By Jeffery Kingry
A wise man once said, “A man’s character is the sum of all the decisions he has made in his life.” When we discuss character, and what makes people what they are, we overlook this simple fact. Have you ever wondered why some people are nothing while folks from the same background somehow turn out to be just the opposite. I believe the answer lies not in man’s environment or his genetic makeup, but in each man himself.
When I was a child a next door neighbor had a Japanese “pinball” machine. A lever was cocked and released and a small steel ball the size of a pea was launched up in the air to come clattering down, bouncing and careening off hundreds of little pins that changed the direction of the ball-till finally it came to rest in one of several cups placed about the interior of the machine. The object of the game was to hit the “jackpot” cup: the hardest cup to reach, right in the middle of the board, guarded on all sides by the pins of destiny. The “way” into the cup was barely large enough for the steel ball to pass. It would be no accident if the ball went in. We used to sit for hours, fascinated with the infinite variety of ways the ball would find to bounce down. On the rare occasion that the ball would hit the “jackpot” cup, we would painstakingly try to recreate the way that we had done it.

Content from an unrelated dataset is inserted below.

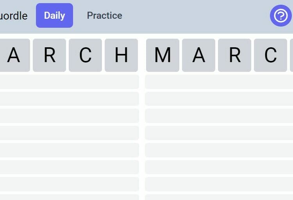Select the A tile in left board

13,55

In a way, this is how life is. Only it is not the law of probability that determines whether we reach the “jackpot,” but the either-or choices we make day by day. The response we make to each decision we must make determines which way we are going to “bounce.” Every soul receives the same initial shot into the arena of life. All are confronted with the same “pins of destiny”: decisions that must be made. Life is lived a second at a time. Every man is confronted with choices-the responses of man to those choices makes him what he is. `Lot chose him all the plains of Jordan” (Gen. 13:11). Lot’s character was not fully formed when he stood with his uncle surveying the land seeking to make a choice where to pitch his tents. But the loss and sorrow he saw years later when his substance was destroyed, his wife dead, his sons and daughters gone, his youngest daughters corrupted and pregnant through incest, started when he made that first selfish decision to take the “best part” from Abraham. He chose the plain-he chose to pitch his tent towards Sodom-he chose to live in Sodom. Lot’s character developed in the opposite direction of Abraham.

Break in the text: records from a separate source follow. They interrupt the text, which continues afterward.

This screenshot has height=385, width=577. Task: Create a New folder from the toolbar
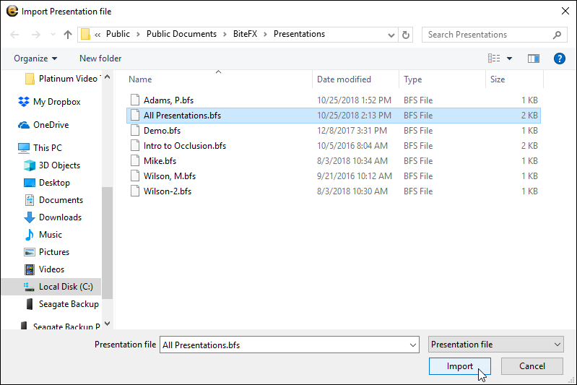[x=100, y=59]
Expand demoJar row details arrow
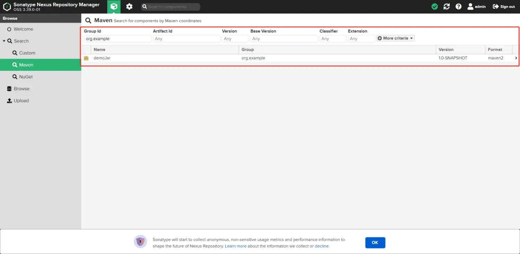 516,58
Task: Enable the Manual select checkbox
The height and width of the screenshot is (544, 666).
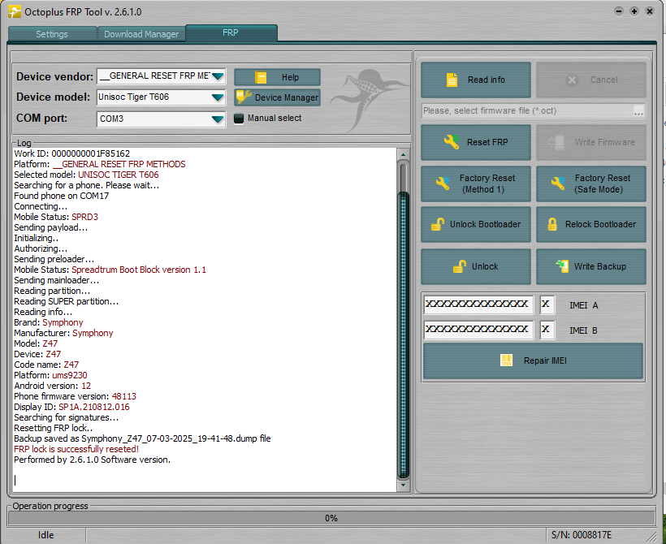Action: click(239, 119)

Joshua knew the power of the right choice in determining character, “Choose you this day whom ye will serve” (Josh. 24:15)! Our day by day choices make us what we are. So often we see a young person who walks the edge of what is right. She begins to wear her skirt shorter, her makeup thicker, her sweater tighter. The choices are made, the character is formed and before long she is lost to the Lord and her-family. Any who have eyes to see have witnessed it. The young man who is silently sullen, who uses “little deceits” to conceal his actions from those who might rebuke him. His parents and brethren might jokingly chide him about his long hair or the hickey on his neck. They are hurt and wonder “why?” when he grows to be a man that has no use for morality or godly living.

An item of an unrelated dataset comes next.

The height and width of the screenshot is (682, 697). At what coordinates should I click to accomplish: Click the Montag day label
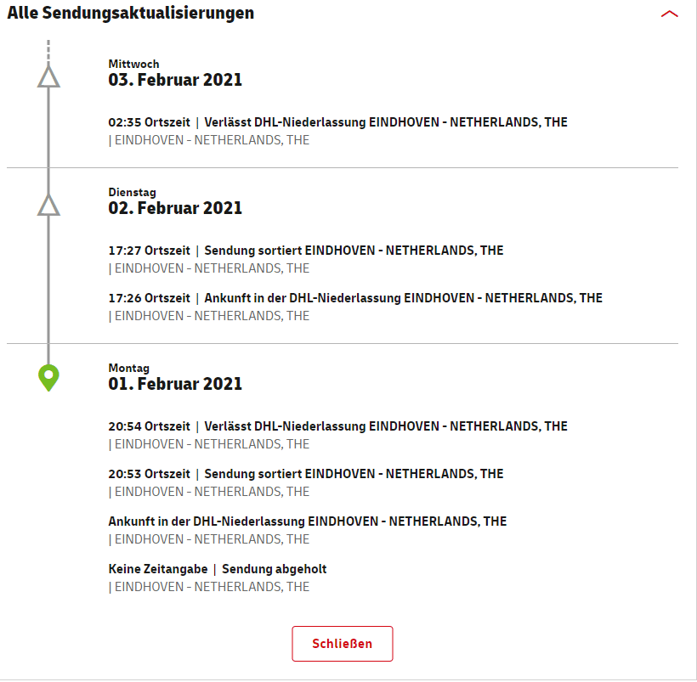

Responsibility Is Respond-Abiiity
Jay Adams in his book Competent To Counsel noted, “What is responsibility? Responsibility is the ability to respond as God says man should respond to every life situation, in spite of difficulties.” God declares that every man will be judged according to his deeds whether they be good or evil. This implies respond-ability in man. Man cannot approach God with his sins and seek to justify them by minimizing them, by imputing them to others, by blaming environment or circumstances. Man is responsible. He doesn’t have to sin. Every man has the ability to make right choices according to God’s word. “There hath no temptation taken you but such is common to man: But God is faithful, who will not suffer you to be tempted above that ye are able: but will with the temptation also make a way to escape, that ye may be able to bear it” (1 Cor. 10:13).
Each time we make a decision to do evil we step away from God and bend our character in the direction of Satan. Very many steps in the wrong direction produces a character more like the Devil than God. In the church we see brethren that ignore such passages as Matt. 5:23, 24 and Matt. 18:11-17 and let their brethren die in sin. The responsible Christian goes to his brother to change his behavior. Brethren who ignore sin in their own lives or the lives of others will reap the eternal consequences. What we are, and what we will be is determined by the choices we make now. Do we stand with God, or do we stand alone. What is your choice?